▶ WHAT YOU WILL DO:
1/ Summarize the passage on solar-powered irrigation systems in two sentences.
2/ In the passage on solar-powered irrigation systems, how does the Ugandan government address farmers' tendency to overuse water sources?
3/ From the passage on solar-powered irrigation systems, reproduce the text between "SPIS have no" and "in remote areas.", inclusive.

━━━ DOCUMENT

SPIS have no operating cost, but during cloudy weather the solar water pump produces less energy and pumped water. Farmers must therefore be prepared to pump water into tanks and store it for the correct time and pressure for irrigation. The proper management not only requires awareness but also technical training, as provided by this project. The project provided practical trainings using an innovative mobile truck. This allowed irrigation tanks to be displayed, and practical exercises to be carried out on site, even in remote areas.

Thereby more farmers could participate in the trainings as they do not have travel costs. Also, mobile trucks are more cost efficient compared to providing demos sites to several VTI. An important aspect to keep in mind is the tendency of farmers to overuse water sources, as the operating costs of SPIS are very low compared to diesel pumps. The Ugandan government addresses this issue through awareness-raising campaigns. During the project’s technical trainings, technicians, teachers and district local government engineers were sensitised on incorporation of water meters for solar irrigation system designs and adoption of controllers or systems with embedded internet of things (IoT), to track a farm’s water usage and ensure proper water management during application of SPIS. In addition, the Water Users Association (WUA) and its expertise were involved in the project implementation to adapt water use to the specific sites. One major lesson is the use of drip irrigation to avoid water stress.

Currently, several farmers who own SPIS are lending their pumps to other farmers in the neighbourhood for a fee. Such rental schemes can significantly contribute to increase interest and disseminate the technology. It also counterbalances the potential envy of non-participants in the project. In this context, active support for such rental schemes and their integration into cooperation projects can contribute to an increase of their impacts.Finally, projects aimed at raising awareness and increasing knowledge about the use of solar-powered irrigation systems will have limited impact and limited number of systems actually installed if barriers to financing are not addressed. Support for access to loan-based finance or the development of rate-payment solutions should therefore be provided in parallel.

━━━━━━
━━━ DATASET EXTRACT

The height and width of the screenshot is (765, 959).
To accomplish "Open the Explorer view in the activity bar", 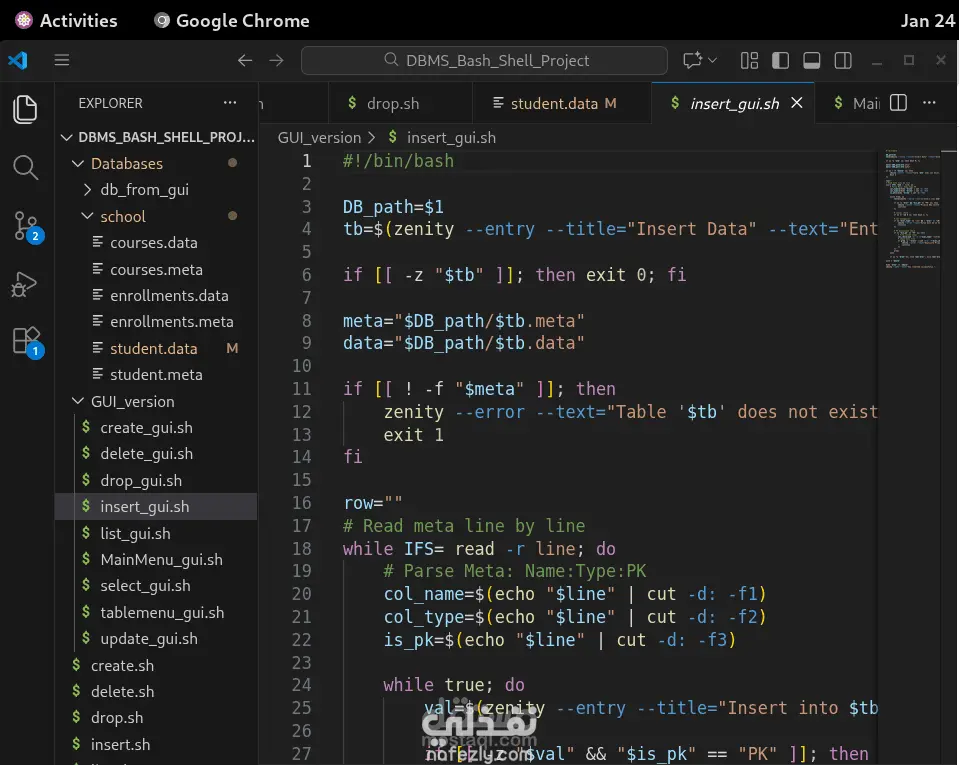I will (x=26, y=109).
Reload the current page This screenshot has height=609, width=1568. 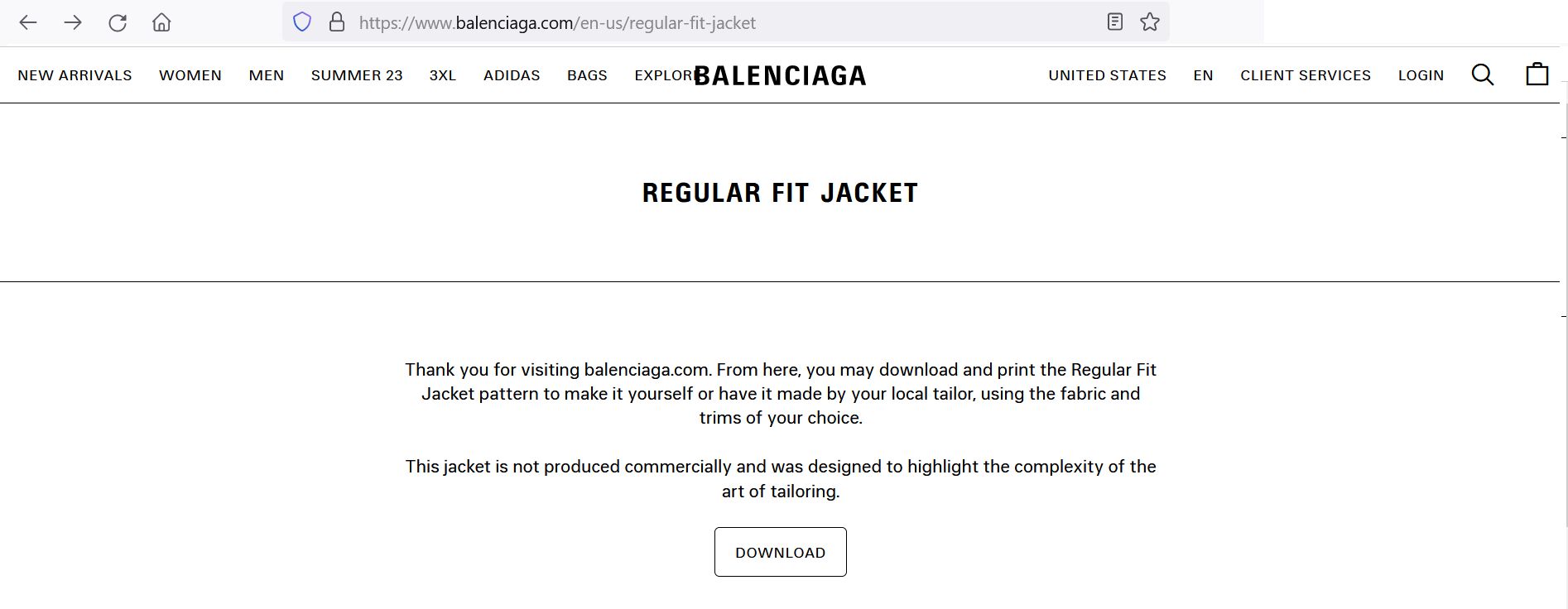coord(118,22)
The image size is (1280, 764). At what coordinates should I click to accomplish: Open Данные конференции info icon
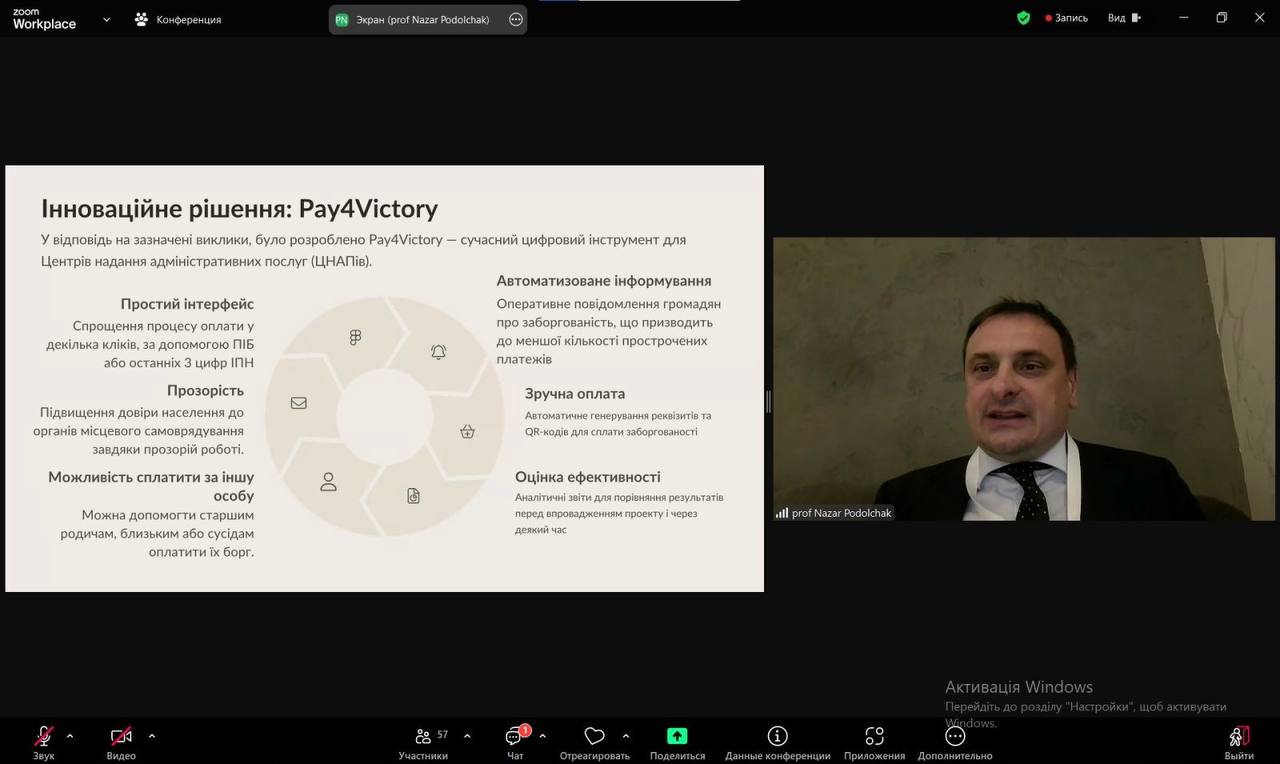click(x=777, y=737)
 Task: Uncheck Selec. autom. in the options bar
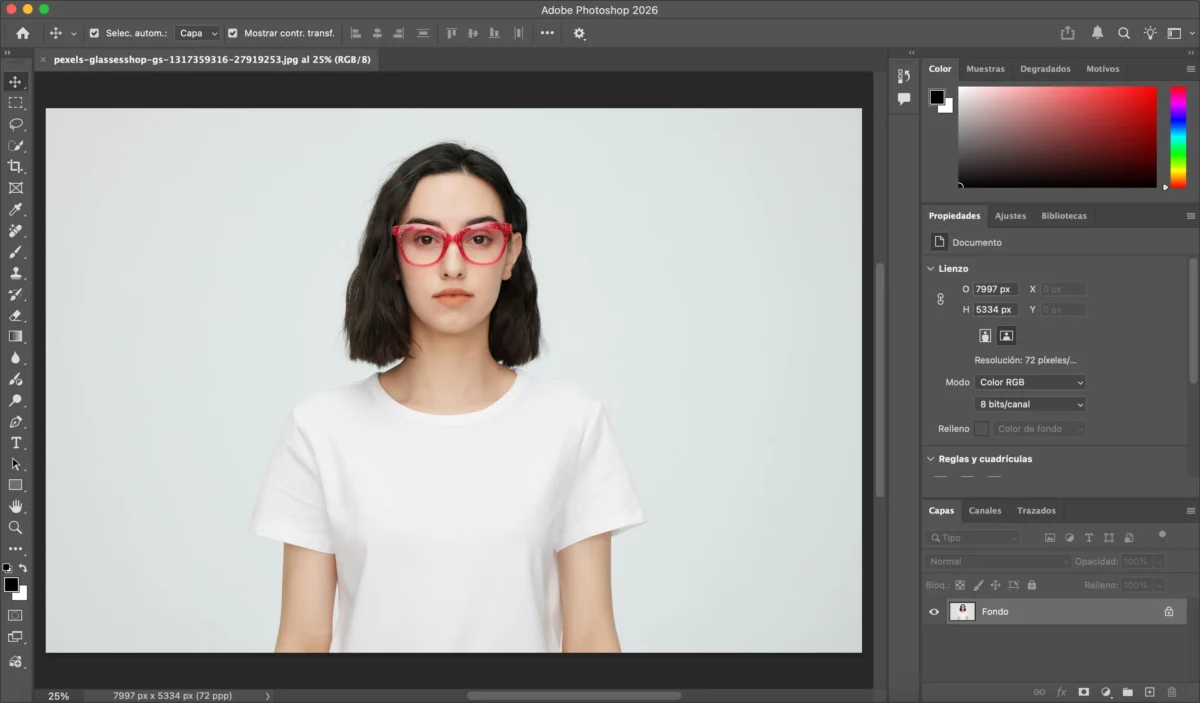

━━━━━━

▶ ANSWERS BELOW:
1/ A project on solar-powered irrigation systems (SPIS) gave farmers hands-on training from a mobile truck, which cut their travel costs and was cheaper than setting up demo sites. It also promoted water meters and IoT controllers against water overuse, noted that renting pumps to neighbors helps spread the technology, and called for loan-based finance or rate-payment solutions alongside awareness efforts.

2/ Through awareness-raising campaigns.

3/
SPIS have no operating cost, but during cloudy weather the solar water pump produces less energy and pumped water. Farmers must therefore be prepared to pump water into tanks and store it for the correct time and pressure for irrigation. The proper management not only requires awareness but also technical training, as provided by this project. The project provided practical trainings using an innovative mobile truck. This allowed irrigation tanks to be displayed, and practical exercises to be carried out on site, even in remote areas.